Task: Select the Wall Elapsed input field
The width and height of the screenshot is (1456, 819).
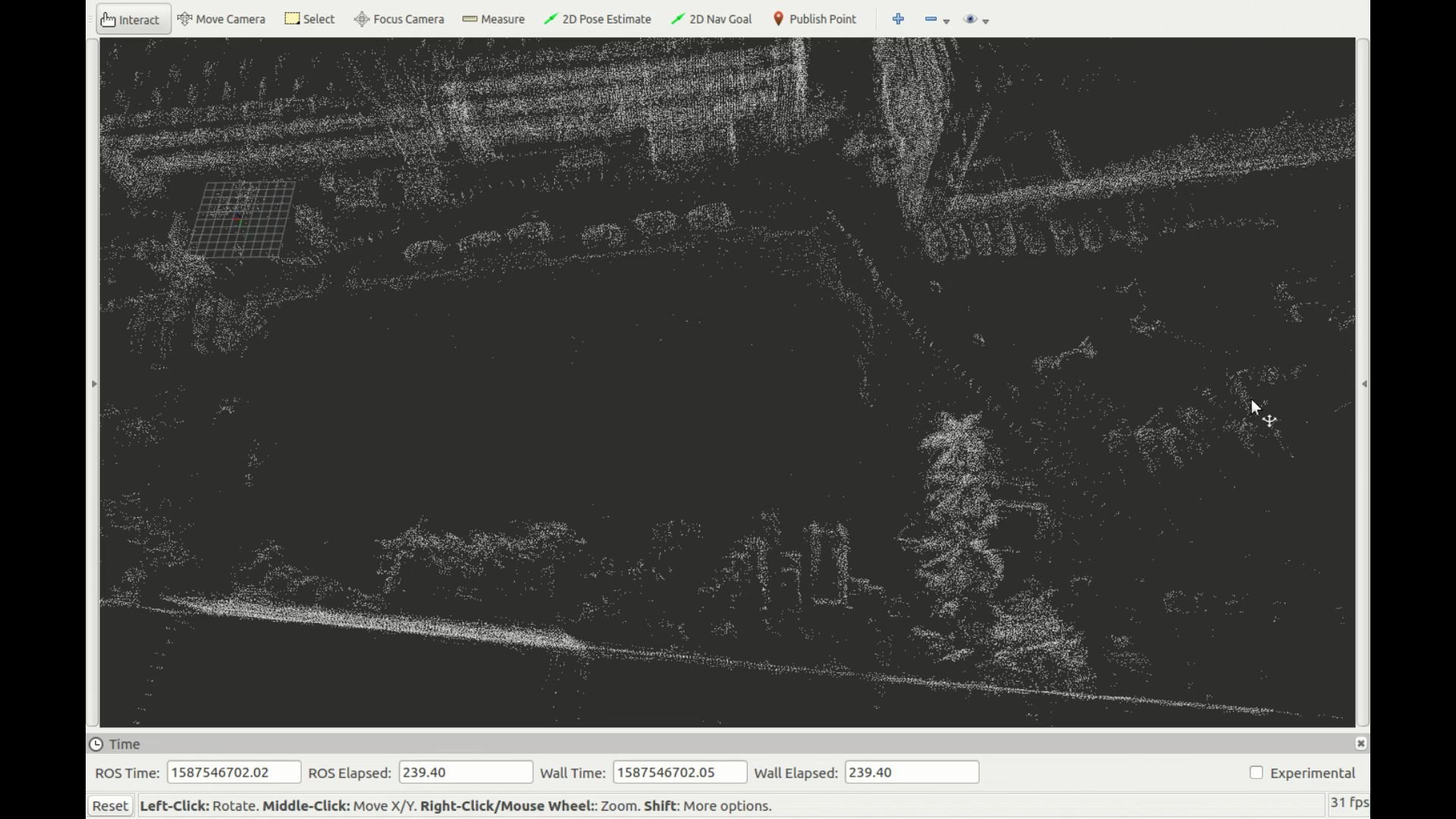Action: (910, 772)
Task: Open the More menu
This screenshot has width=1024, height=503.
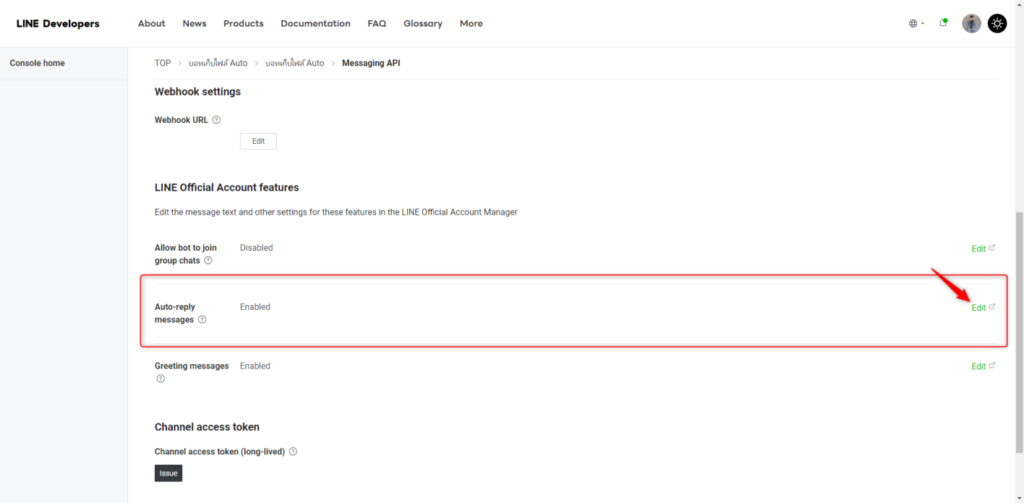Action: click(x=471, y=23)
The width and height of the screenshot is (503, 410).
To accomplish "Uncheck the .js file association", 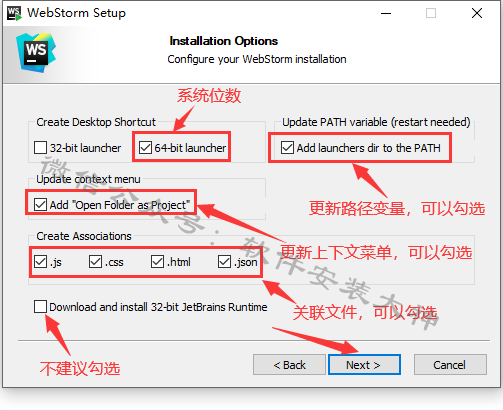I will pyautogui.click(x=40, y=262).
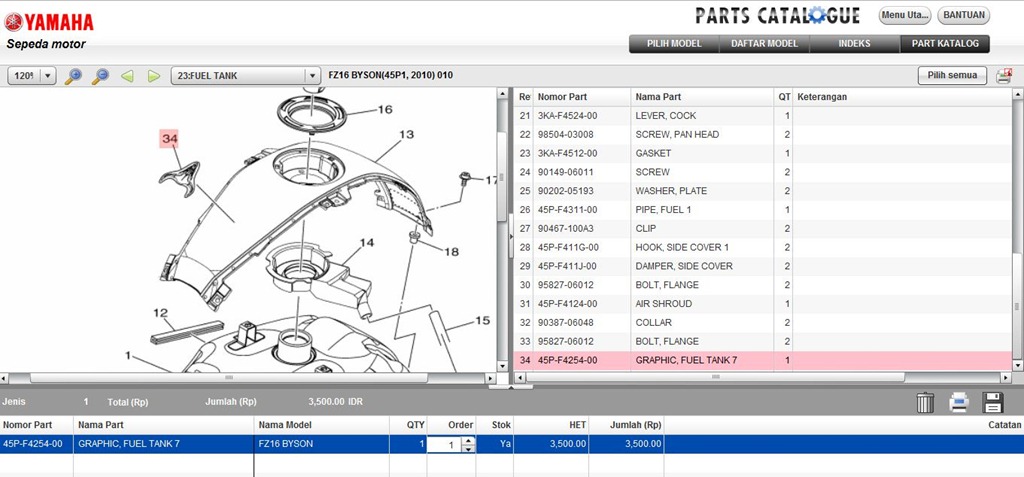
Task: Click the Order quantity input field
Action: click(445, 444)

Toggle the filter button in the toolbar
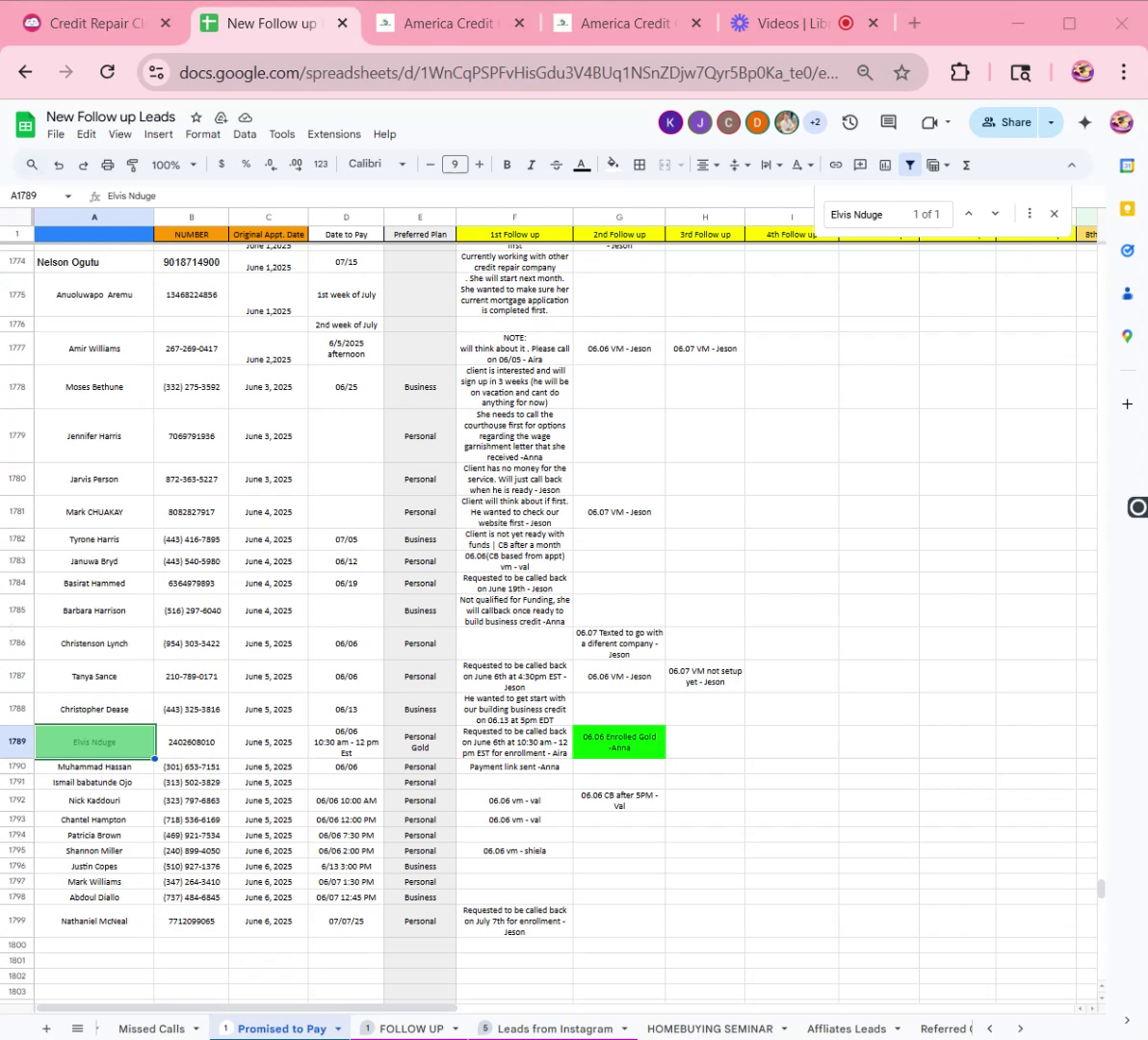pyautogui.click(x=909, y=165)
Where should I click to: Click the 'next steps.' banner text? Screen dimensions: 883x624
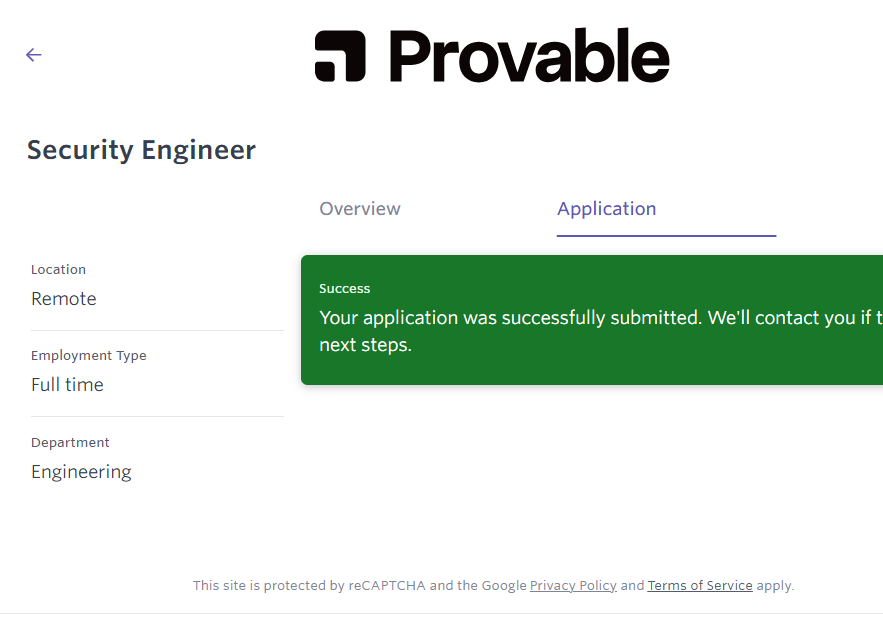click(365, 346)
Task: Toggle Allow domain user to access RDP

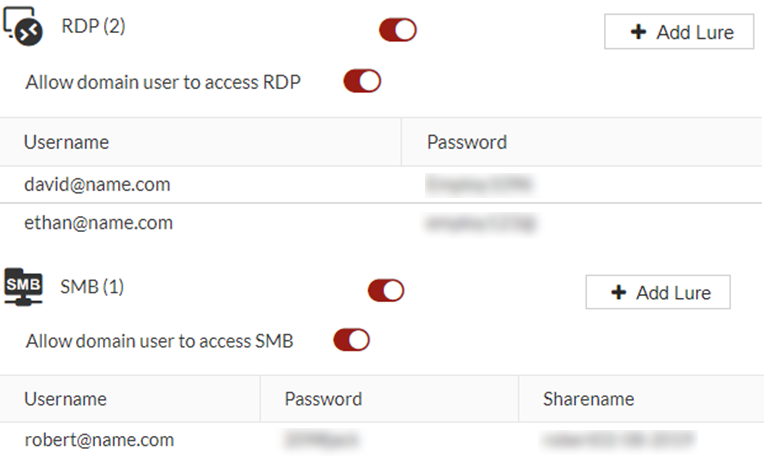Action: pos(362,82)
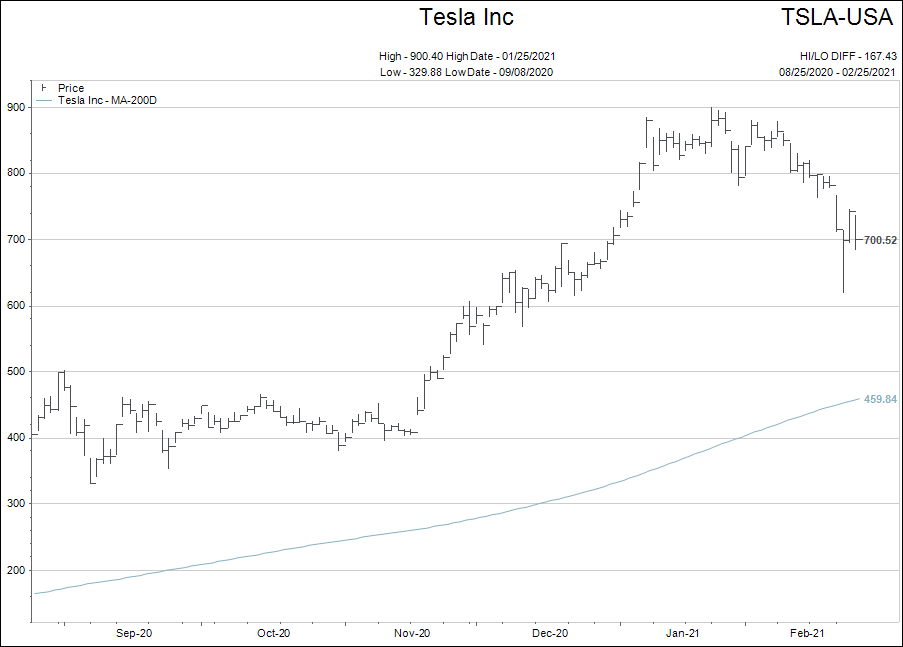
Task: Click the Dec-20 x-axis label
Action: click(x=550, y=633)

·····

**WHAT YOU ARE ASKED TO DO:**
Leave out the pictures, and write out exactly the lines from the one containing "Where should I" through the last line of the listing, both included.

**OUTPUT OF THE EXERCISE:**
Where should I click to: Click the 'next steps.' banner text? Screen dimensions: 883x624
click(365, 346)
Task: Toggle Allow domain user to access RDP

Action: pos(362,82)
Task: Click the Dec-20 x-axis label
Action: click(x=550, y=633)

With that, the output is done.